In February 05, my mother was diagnosed with Alzheimer’s. It wasn’t a surprise: she had been exhibiting the signs – repeating the same questions again and again, forgetting what had just happened, getting confused.
So, no, it wasn’t a surprise. My sisters and I expected it.
It was also the most shocking piece of news I’ve ever received. What can you say when the doctor pronounces Alzheimer’s? It’s a one-way ticket to a hostile environment, one whose language and customs we do not understand.
“You’ll need to start thinking about long-term care options,” the doctor told us. “I suggest moving her into assisted living.”
I hated the idea of selling our house. So many other things had already changed. I wanted something to stay the same. To me, it is as if my childhood was being erased, like airbrushed photos of the Kremlin elite. I wanted something permanent in my porous life.
In October, I flew in again from London where I was living and working. We packed up my mother and prepared for the move to New Hampshire, where my sister lived and where my mother would now make her home after 70 years in West Hartford, Connecticut.
My mother moved into her two-room “apartment”. She spent most of that first day wandering about the facility, observing the activities from the safety of emotional distance, certain that we’d soon be repacking and returning her to her rightful spot in Coonnecticut. When it was clear that that wasn’t the plan, my mother threw up and observed, “I never thought you girls would put me in a home.”
Later, I was driving through Exeter, a beautiful New England scene ahead of me.
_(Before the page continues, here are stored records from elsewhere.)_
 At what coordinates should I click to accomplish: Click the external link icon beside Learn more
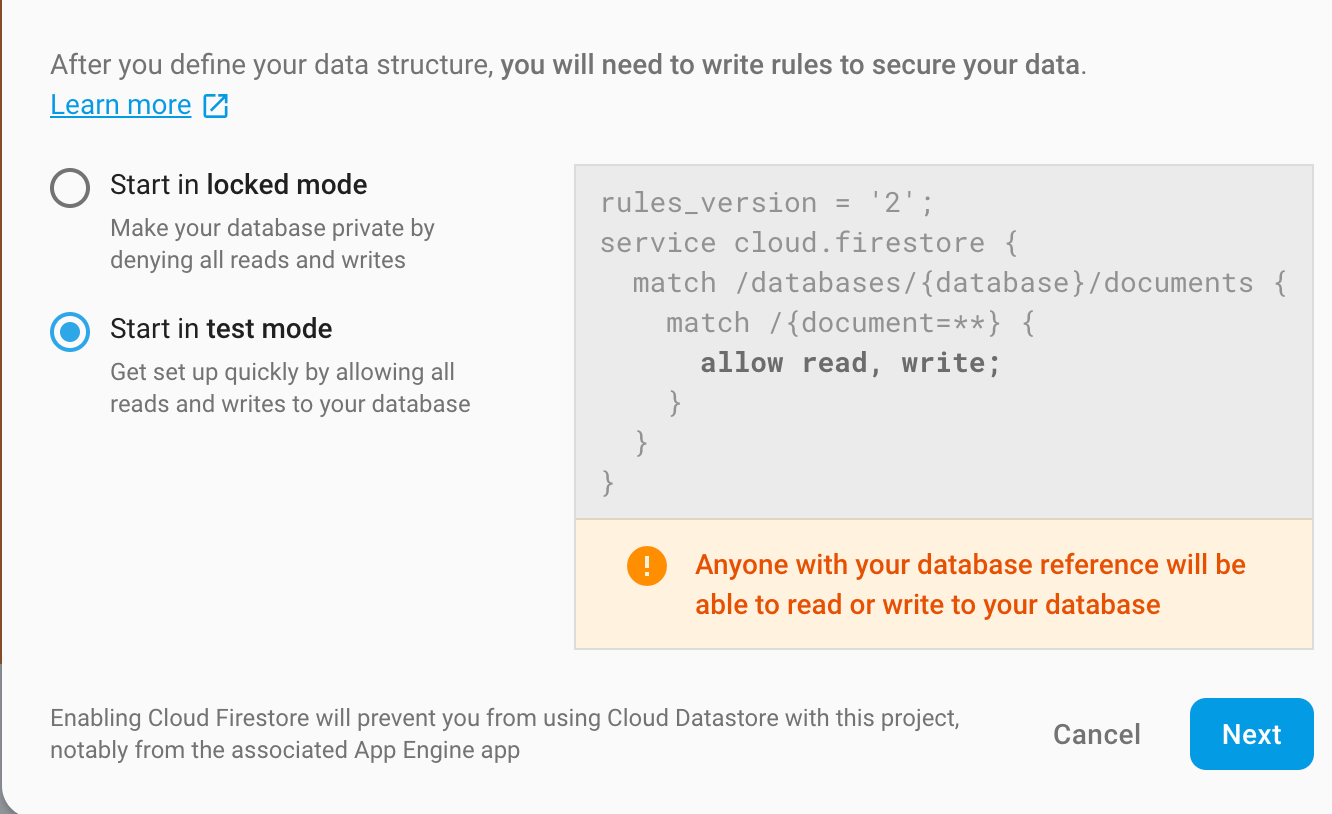pyautogui.click(x=216, y=105)
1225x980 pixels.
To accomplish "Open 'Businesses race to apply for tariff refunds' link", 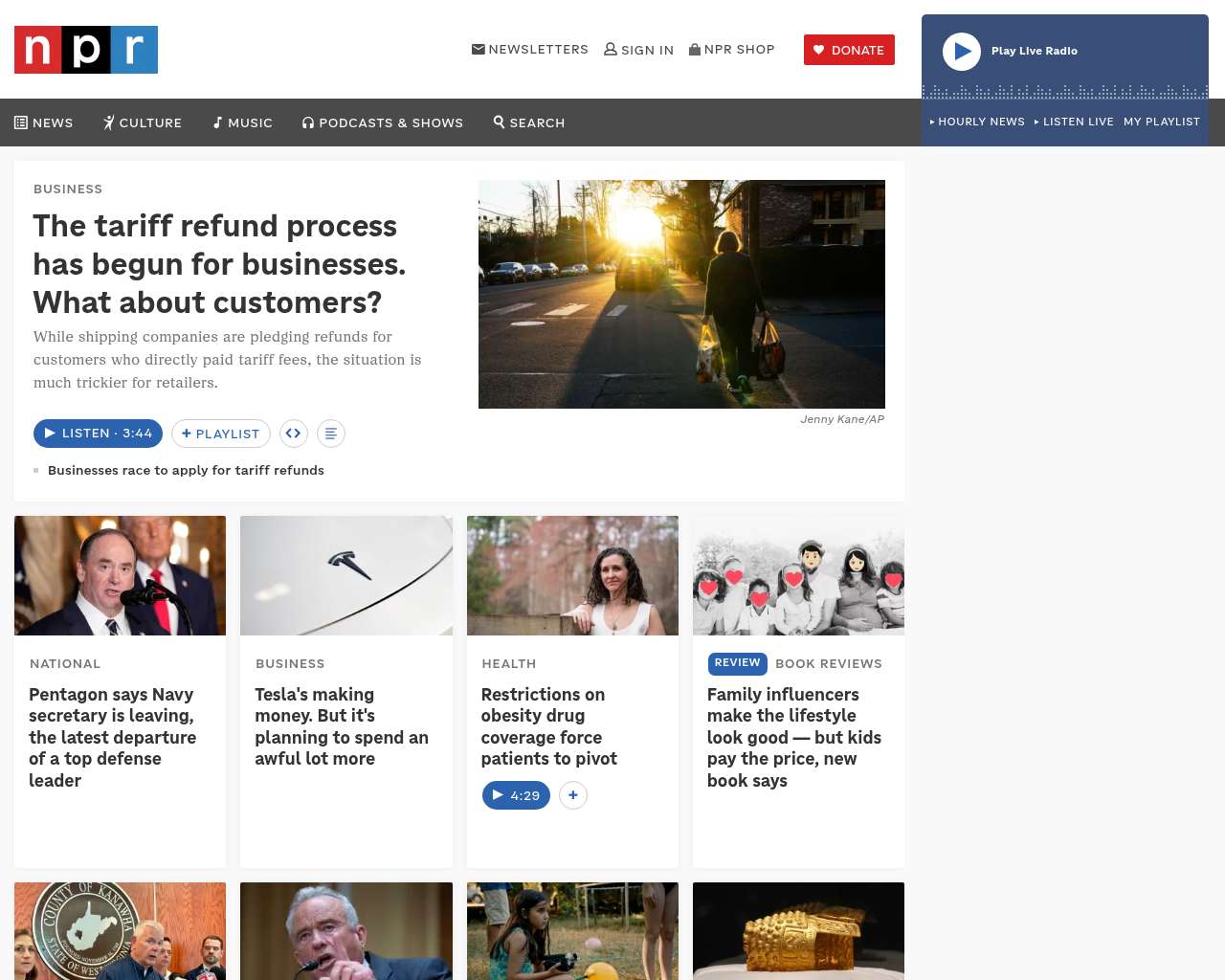I will tap(186, 470).
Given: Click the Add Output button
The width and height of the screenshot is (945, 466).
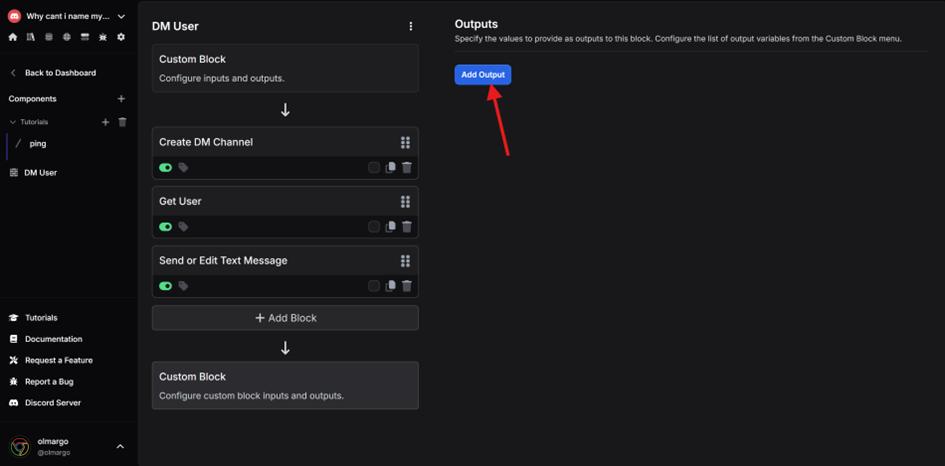Looking at the screenshot, I should [x=483, y=75].
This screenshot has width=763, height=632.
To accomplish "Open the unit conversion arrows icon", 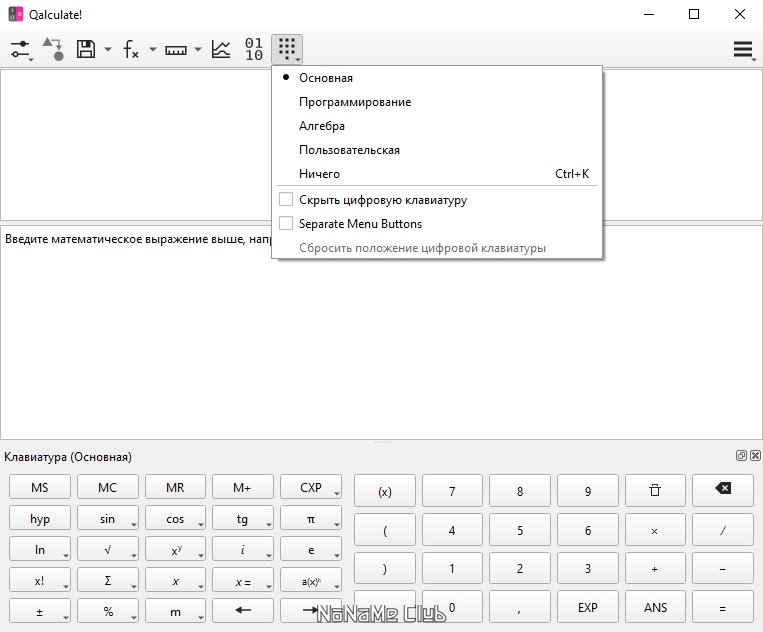I will click(x=52, y=49).
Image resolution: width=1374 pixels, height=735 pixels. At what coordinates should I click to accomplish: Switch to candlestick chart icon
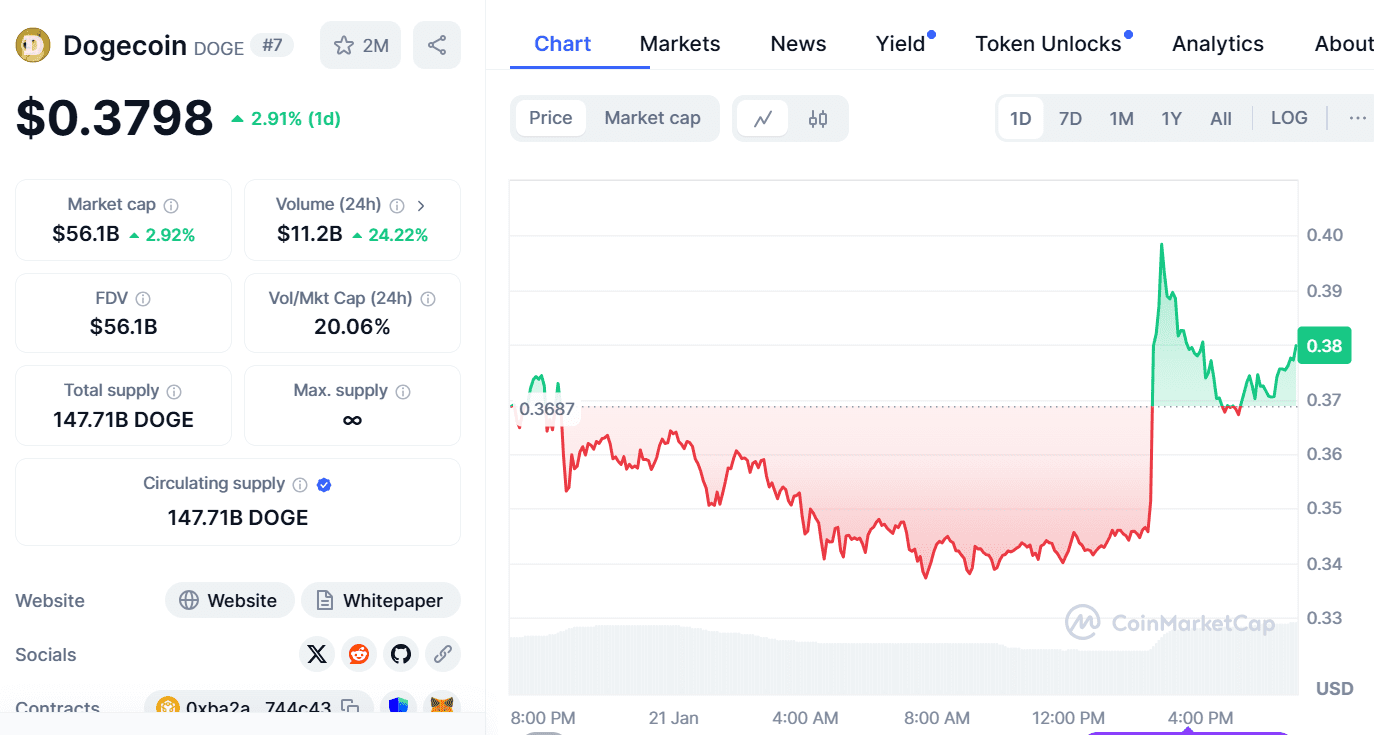click(x=818, y=119)
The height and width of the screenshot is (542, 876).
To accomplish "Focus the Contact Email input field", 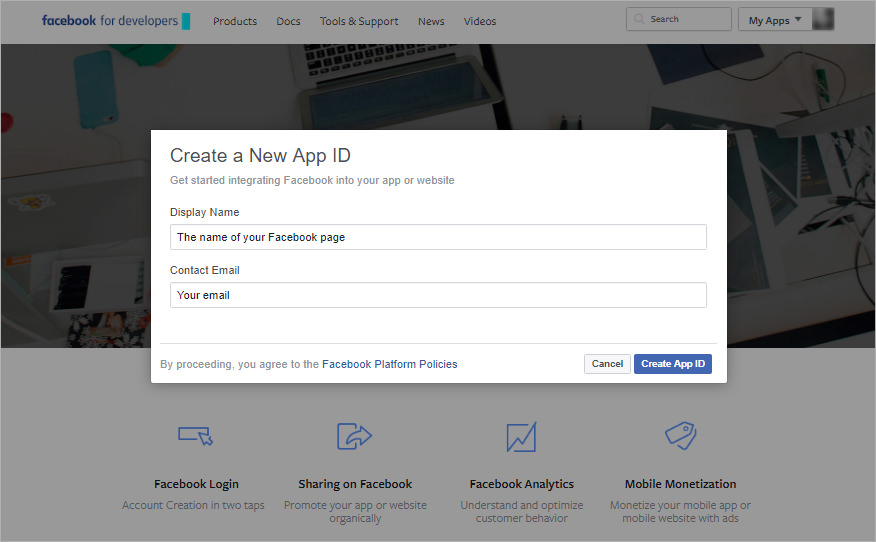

I eased the car into the bend, noticing and feeling how the car leaned in to the new terrain. There was something clarifying in the moment.
“I’m leaving London. I’m coming home.” I said the words out loud.
There was no question mark at the end of my sentence. I am leaving London and I am coming home. I will dismantle my life and take care of my mother.
If I were 100% honest, I think I would’ve said that I was voluntarily ruining my life.
I wasn’t. I didn’t. I was learning to let go of one kind of life – a professional life – and learning to embrace another kind of life – an emotional life.
What I now believe is this: that in the stillness of that moment I made room for love to play the leading role in my personal play. I let go of ambition and I cleared the decks for love.
I love my mother. She disappointed me in a million different ways. AND I love her. She wanted me to be classically beautiful. She wanted me to be very thin. I am neither. I don’t know if she ever really appreciated me for who I am. At the same time, I love her. She is my mother. There is that umbilical understanding between us, a connection of the kind that cannot be easily severed, not even by years of disappointment.
My mother’s illness has made it possible for me to understand all of this. In that way, this saddest time is also a wonderful gift. And I am grateful: for being able to receive it.